◆ Problem to work on: Using the material below, print the line that contains "Where should I click to: Click Before", the line that contains "The image size is (1568, 761).", and every line in between, exactly and nothing else.

##### Records for the exercise

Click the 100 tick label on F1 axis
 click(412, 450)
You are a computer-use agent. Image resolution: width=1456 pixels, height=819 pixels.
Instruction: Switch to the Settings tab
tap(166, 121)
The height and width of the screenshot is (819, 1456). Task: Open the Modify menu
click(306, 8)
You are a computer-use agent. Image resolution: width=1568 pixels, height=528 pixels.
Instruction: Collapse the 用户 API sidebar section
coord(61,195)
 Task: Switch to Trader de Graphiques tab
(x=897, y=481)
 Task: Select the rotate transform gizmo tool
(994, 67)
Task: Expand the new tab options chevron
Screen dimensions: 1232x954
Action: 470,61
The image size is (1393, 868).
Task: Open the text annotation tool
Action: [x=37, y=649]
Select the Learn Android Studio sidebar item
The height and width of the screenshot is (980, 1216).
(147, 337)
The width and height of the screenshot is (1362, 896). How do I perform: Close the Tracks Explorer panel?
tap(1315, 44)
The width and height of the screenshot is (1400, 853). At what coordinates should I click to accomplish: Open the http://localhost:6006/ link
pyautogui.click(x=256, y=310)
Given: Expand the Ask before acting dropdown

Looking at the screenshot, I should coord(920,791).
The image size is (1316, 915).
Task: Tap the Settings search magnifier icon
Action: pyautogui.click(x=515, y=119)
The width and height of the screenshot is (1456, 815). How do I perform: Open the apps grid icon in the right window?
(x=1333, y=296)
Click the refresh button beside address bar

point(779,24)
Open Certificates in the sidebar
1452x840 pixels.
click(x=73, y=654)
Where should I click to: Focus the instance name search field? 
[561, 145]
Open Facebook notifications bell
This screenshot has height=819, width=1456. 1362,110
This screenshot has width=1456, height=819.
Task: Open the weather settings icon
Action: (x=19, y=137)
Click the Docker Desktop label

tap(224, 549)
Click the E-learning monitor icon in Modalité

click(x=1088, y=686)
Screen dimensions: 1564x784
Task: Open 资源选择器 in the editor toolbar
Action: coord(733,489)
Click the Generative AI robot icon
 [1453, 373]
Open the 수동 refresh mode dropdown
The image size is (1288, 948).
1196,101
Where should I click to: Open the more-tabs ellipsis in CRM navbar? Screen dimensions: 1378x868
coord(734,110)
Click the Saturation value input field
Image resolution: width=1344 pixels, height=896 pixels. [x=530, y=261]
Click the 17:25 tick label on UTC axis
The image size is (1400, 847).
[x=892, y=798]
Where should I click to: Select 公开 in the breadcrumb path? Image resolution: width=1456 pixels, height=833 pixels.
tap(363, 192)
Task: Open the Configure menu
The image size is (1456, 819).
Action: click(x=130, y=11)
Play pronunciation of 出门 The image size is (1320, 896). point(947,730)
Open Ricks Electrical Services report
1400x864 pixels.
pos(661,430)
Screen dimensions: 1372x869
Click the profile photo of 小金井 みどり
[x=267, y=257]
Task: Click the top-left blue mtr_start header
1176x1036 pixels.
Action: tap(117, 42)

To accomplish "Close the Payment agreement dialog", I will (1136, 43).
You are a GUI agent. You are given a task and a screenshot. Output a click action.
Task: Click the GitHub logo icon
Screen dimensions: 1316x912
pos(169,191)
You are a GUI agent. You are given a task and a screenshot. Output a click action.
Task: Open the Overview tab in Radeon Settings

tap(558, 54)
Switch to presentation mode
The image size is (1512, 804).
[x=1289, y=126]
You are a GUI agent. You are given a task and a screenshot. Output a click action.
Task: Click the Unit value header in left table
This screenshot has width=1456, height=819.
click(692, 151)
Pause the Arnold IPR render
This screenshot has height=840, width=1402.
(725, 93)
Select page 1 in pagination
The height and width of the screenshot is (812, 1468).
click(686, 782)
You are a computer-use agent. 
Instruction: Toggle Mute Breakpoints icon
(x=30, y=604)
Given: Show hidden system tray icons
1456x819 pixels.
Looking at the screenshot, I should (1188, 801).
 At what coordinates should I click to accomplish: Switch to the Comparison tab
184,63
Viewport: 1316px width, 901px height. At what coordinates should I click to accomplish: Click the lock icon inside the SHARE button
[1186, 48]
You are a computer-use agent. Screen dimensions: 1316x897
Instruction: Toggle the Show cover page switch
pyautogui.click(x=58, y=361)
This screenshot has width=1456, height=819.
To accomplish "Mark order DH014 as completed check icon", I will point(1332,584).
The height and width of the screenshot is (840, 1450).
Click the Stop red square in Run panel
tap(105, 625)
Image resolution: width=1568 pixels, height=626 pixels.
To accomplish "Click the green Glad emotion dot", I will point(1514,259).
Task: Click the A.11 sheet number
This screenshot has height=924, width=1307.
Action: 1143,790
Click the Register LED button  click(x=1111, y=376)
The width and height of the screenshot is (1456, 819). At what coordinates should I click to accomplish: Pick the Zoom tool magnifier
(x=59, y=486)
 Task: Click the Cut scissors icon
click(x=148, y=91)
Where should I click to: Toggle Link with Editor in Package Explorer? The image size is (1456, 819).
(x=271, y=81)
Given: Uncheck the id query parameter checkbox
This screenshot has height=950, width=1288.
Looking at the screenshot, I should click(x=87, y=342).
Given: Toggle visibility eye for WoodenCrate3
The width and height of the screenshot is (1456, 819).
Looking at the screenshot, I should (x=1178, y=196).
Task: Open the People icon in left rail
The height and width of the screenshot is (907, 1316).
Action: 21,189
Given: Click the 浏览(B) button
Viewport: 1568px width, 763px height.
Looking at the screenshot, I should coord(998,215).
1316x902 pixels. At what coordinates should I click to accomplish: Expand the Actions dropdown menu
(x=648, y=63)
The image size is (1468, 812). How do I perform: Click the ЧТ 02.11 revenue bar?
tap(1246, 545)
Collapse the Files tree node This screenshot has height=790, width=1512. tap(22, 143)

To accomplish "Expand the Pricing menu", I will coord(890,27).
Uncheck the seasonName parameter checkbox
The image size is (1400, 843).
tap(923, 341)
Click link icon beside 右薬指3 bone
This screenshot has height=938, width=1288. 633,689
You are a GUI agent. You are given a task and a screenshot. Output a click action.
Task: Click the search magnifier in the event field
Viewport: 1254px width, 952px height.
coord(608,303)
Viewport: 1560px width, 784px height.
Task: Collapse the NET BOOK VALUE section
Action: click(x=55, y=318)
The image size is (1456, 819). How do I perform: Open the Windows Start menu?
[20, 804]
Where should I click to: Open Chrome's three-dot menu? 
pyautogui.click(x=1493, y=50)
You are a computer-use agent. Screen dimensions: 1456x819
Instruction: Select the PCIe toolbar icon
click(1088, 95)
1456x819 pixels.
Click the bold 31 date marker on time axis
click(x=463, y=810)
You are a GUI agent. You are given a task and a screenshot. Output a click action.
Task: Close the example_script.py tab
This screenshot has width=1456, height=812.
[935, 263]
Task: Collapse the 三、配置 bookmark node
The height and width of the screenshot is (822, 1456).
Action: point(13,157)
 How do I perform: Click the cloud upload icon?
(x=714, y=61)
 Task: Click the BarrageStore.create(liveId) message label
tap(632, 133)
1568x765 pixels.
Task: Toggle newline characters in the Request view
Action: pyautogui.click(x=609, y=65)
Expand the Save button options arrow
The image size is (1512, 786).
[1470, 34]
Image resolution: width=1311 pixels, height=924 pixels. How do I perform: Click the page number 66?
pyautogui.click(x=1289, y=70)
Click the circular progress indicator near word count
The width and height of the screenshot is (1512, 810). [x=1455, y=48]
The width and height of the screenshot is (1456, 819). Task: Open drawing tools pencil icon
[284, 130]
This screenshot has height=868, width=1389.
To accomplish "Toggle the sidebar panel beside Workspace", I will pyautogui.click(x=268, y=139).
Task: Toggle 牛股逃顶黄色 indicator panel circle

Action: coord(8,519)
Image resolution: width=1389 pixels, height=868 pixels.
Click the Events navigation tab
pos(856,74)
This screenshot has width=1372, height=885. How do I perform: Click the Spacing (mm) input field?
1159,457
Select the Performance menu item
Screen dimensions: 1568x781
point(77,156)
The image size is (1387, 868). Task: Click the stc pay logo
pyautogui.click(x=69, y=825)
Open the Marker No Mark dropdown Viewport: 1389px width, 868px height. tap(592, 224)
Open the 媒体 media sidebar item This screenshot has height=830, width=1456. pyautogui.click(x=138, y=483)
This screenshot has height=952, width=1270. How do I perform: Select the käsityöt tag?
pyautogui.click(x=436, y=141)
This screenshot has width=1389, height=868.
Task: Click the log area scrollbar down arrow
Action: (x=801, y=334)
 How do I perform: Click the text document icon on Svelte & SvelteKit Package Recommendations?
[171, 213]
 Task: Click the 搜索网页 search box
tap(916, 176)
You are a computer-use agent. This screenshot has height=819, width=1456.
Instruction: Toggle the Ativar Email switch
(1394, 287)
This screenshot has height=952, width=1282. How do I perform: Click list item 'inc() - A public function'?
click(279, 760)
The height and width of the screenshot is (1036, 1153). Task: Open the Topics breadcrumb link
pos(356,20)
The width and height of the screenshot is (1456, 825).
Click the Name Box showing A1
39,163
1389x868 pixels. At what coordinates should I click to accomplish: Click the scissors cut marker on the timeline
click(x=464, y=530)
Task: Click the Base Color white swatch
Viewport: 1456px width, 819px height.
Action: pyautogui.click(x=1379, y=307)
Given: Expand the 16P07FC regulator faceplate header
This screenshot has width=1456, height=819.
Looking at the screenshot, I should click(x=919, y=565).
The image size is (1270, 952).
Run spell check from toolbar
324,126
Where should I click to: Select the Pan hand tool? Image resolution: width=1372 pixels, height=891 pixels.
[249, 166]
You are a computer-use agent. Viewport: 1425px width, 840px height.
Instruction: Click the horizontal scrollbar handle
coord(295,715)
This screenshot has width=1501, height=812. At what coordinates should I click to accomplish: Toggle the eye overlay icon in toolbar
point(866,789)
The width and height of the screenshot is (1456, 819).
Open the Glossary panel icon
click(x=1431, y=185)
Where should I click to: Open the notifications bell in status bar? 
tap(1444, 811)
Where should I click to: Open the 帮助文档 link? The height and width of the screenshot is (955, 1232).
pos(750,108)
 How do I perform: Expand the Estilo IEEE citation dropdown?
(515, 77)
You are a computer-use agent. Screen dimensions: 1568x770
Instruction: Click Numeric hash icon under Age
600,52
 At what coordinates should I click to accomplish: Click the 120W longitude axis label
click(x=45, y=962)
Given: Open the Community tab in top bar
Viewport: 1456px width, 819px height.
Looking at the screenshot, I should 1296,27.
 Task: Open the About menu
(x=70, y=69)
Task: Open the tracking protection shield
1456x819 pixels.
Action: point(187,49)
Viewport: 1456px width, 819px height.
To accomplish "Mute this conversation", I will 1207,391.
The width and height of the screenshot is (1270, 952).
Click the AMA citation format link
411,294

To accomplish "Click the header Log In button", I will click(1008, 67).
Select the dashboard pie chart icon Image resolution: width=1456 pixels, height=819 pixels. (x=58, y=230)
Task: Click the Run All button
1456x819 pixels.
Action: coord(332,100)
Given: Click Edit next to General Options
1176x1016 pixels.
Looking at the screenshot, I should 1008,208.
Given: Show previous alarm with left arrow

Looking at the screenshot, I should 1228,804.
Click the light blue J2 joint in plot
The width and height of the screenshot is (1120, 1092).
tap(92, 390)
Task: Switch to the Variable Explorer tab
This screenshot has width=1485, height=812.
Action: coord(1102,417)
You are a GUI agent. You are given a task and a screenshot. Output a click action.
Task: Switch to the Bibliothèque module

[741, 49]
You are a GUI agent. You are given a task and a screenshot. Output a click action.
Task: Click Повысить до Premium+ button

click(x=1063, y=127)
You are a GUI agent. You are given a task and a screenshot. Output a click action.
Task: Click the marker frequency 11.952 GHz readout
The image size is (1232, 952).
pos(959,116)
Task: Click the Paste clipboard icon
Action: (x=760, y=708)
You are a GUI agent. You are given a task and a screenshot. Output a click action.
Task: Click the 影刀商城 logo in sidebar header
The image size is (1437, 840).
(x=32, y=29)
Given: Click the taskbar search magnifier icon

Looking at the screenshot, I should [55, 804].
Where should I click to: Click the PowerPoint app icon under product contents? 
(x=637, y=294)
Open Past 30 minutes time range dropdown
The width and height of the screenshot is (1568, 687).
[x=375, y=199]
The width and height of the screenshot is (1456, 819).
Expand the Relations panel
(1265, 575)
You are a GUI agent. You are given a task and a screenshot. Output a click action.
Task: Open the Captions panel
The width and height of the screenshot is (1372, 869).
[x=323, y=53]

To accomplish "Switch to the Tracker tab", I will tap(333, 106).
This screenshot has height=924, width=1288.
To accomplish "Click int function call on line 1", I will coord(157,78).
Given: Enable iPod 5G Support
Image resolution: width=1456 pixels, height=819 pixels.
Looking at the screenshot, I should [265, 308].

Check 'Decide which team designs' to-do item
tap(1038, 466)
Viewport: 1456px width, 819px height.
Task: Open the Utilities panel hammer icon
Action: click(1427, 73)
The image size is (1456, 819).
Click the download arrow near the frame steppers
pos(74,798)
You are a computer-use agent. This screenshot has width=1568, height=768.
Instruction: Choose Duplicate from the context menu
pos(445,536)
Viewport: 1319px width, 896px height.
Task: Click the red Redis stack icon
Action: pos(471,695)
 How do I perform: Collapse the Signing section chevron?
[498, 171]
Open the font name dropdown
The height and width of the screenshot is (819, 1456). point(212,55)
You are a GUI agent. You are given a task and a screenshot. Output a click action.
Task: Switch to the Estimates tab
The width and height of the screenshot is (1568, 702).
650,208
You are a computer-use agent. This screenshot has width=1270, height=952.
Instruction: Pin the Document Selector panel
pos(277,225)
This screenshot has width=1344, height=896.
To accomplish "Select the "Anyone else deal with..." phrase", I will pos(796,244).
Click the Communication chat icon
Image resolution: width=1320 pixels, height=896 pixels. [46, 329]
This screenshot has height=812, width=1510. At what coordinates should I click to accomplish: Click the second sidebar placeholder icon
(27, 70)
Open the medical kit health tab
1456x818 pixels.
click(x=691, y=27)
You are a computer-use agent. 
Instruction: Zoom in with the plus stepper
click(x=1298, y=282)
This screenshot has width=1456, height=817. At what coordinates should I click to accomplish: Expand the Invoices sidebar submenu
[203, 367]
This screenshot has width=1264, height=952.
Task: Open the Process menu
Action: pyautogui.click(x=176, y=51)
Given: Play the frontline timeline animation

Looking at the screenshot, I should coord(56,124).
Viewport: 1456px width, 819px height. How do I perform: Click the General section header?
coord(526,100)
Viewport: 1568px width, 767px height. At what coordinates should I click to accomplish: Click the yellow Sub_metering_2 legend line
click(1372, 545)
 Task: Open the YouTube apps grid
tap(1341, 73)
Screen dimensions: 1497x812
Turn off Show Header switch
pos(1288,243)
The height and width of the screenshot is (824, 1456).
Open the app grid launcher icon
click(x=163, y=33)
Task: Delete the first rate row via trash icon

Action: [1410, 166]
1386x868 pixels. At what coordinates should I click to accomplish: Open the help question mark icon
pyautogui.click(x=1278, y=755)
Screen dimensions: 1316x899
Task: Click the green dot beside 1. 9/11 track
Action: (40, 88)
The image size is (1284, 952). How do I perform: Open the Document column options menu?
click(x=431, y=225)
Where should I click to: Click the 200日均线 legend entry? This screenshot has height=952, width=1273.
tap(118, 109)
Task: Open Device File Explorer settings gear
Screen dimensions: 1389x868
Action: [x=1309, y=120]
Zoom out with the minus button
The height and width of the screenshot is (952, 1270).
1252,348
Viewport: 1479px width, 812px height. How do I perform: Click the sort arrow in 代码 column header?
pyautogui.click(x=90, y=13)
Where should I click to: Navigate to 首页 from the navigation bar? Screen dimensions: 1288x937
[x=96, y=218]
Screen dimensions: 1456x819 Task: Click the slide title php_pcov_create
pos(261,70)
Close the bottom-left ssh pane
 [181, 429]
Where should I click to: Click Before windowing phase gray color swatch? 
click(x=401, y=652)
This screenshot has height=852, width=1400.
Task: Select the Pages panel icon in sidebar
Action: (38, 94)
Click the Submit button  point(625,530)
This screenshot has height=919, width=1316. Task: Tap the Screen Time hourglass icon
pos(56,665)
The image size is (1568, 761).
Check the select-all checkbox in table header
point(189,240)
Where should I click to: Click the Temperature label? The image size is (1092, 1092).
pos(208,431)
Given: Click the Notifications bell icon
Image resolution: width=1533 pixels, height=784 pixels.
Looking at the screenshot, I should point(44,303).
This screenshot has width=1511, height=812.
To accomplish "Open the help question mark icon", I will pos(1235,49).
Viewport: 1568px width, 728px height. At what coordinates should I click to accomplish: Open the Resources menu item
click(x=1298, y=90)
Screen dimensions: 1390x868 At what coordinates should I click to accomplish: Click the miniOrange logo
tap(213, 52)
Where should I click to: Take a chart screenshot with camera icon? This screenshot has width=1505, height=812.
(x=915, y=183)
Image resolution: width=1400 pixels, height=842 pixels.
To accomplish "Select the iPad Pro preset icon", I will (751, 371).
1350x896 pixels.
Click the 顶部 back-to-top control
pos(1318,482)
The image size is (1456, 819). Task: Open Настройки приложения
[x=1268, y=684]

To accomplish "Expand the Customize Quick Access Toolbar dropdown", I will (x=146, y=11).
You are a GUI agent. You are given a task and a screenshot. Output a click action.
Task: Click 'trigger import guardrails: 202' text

##########

◆ Answer area:
Where should I click to: Click Before windowing phase gray color swatch? 
click(x=401, y=652)
This screenshot has height=852, width=1400.
Task: Select the Pages panel icon in sidebar
Action: (38, 94)
Click the Submit button  point(625,530)
This screenshot has height=919, width=1316. Task: Tap the Screen Time hourglass icon
pos(56,665)
The image size is (1568, 761).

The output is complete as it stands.